Day 14, Thursday, Swords

Falling behind again. I’ll try to do better. Last night I booked a room at the Evergreen B&B in Swords, near Dublin Airport, so we could be sure to get to the airport in good time to drop off the car, get to Terminal 2 and check in by about 11am for our flight to Bordeaux. I had paid for an extra day’s car hire to give us the flexibility to stay near Dublin and go to the airport tomorrow, rather than dropping off the car today at the airport, staying in Dublin, taking the bus back to the airport. As it is, we’ll have the car back without using any of the extra day, or the extra €10 for the GPS. Actually the GPS, whom we called Jane, because she had a plain English accent, not like Theresa’s, paid for herself by warning us of all the speed limit zones and speed cameras.

There are speed camera logos on signs all over Wales, Northern Ireland and the Republic, but I doubt that many of the cameras actually exist. Local drivers certainly behave as if they don’t exist. Driving here is actually very good because open road speed limits are sensible (60mph in the UK, 100km/h in the  Republic) and start right at the city limits. Often it’s surprising that the open road limit starts in a built up area. There is no campaign by authorities here to gradually lower open road speed limits and extend 50km/h for kilometres beyond town limits as in Australia. Or to lower the speed limit whenever a bend occurs on a country road. Wikipedia has a table showing 5.2 deaths per billion vehicle km per year for Australia, 3.6 for the UK, 3.9 for Ireland. Australia’s roads have a lot more room, but speed limits are enforced and people drive more slowly in general. It’s fun here on a narrow road to approach an oncoming truck which is using all of its side of the road, with a wall on your left, and both vehicles doing about 90k . Somehow we seem to miss each other. Drivers here can judge accurately where the extremities of their vehicles are, I can’t. 14 years ago, driving on a minor road along the southeast shore  of Loch Ness, my car and an approaching car, whose driver didn’t use the pull out available to him, approached at speed and smashed  each other’s right mirror. Close, that one! We both stopped, but no blame could be assigned. We shrugged and drove on. The tarmac dropped about 75mm at the edges and allowing our left wheels to leave the edge wasn’t an option. Drivers here are just more skilled, better drivers than Australians. I did hear on the news a couple of weeks ago that France has lowered the speed limit to 80 on all roads without central barriers. It was 90. Their death rate is 5.8.

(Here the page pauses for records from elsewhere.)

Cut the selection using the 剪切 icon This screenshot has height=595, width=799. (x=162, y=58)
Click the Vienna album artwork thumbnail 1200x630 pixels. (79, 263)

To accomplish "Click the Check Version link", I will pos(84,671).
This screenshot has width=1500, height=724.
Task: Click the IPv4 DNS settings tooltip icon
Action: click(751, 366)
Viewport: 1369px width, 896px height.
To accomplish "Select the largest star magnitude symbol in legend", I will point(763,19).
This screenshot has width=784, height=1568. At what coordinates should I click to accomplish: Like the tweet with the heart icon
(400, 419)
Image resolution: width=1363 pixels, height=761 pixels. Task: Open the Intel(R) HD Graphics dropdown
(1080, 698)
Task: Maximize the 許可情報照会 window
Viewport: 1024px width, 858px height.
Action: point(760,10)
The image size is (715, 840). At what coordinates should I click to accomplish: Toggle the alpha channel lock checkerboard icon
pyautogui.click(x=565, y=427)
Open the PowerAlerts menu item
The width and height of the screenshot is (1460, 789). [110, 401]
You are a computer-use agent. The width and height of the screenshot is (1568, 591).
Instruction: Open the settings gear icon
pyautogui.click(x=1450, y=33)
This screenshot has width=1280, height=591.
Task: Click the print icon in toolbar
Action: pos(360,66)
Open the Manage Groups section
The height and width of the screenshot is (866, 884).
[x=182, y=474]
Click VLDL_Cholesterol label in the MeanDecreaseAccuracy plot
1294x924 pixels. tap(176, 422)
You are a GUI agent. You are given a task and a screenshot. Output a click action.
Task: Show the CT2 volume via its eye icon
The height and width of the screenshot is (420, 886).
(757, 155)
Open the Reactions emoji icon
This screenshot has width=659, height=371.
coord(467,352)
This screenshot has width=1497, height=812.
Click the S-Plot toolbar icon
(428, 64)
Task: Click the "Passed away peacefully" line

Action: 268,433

Anyway, we left the Driftwood, near Sligo this morning after a light breakfast. Extraordinarily good range of items.

This place is as good as the Tara was. I must review them in Booking.com. Too much work to review every one we stay in, but since I use the reviews I should contribute. Just the very best places though. To select accommodation now in Booking.com, I’ve started to simply filter out everything with an average rating below 9 and sort the rest by price, pick a couple and read a few reviews. You can almost always get top quality at a reasonable price, unless you really have left it too late to book in a place like Dublin for a Saturday night.

We had until 9pm to check in at the Evergreen, and looking at the map of Ireland, route N59, running through the extreme west of the northern half of Ireland looked good, going through less populated, mountainous country. It looked to be a long way, 500km in a day to get to Dublin, but 200km of that is motorway, so we went for it. I’m so glad we did, it was a great drive.

It’s called “The Wild Atlantic Way”, and wild it was for much of the 300km between Sligo and Galway. Great scenery, attractive villages such as Newport and Westport. Raining, or at least wet roads most of the way. Wifi is slow here, so just a couple of photos from my camera. Too slow to get the photos from Anne’s camera.

Westport
Tuberous Begonias and Petunias everywhere. Anne can’t believe how they manage to grow them.

Killary Fjord. This is the Atlantic Ocean. Looks here as if the Atlantic is leaning to the right. I think a useful improvement for the iPhone camera would be a level indicator, so that in photos, horizons are horizontal. There’s already one in the compass tool, so it would be simple to do.
I saw Kylemore Abbey for a fleeting second, and there was nowhere to stop, so this photo is from Google. This angle is exactly what I glimpsed from the car, but I didn’t see the Autumn colours.

We reached Galway at about 4pm, and after 40 minutes of Galway peak hour traffic we were on the M2, cruising at an indicated 120km/h and being passed by many cars. I added the usual 5% to get to 126, and the GPS said 121, good enough. We had a “freeloader” behind us a couple of times, using us as a cruise control, but following very closely. I do that at home on my Triumph, but I leave at least 2 seconds (61 metres at 110k) not 2/3 of a second. More heavy traffic on the freeways near Dublin, and Jane took us off the wrong exit and on a circuituous route along narrow lanes but we found the Evergreen B&B just on 7pm. Now it’s 02:35.

Free wifi at Dublin Airport is stellar. I added some photos from Anne’s Iphone.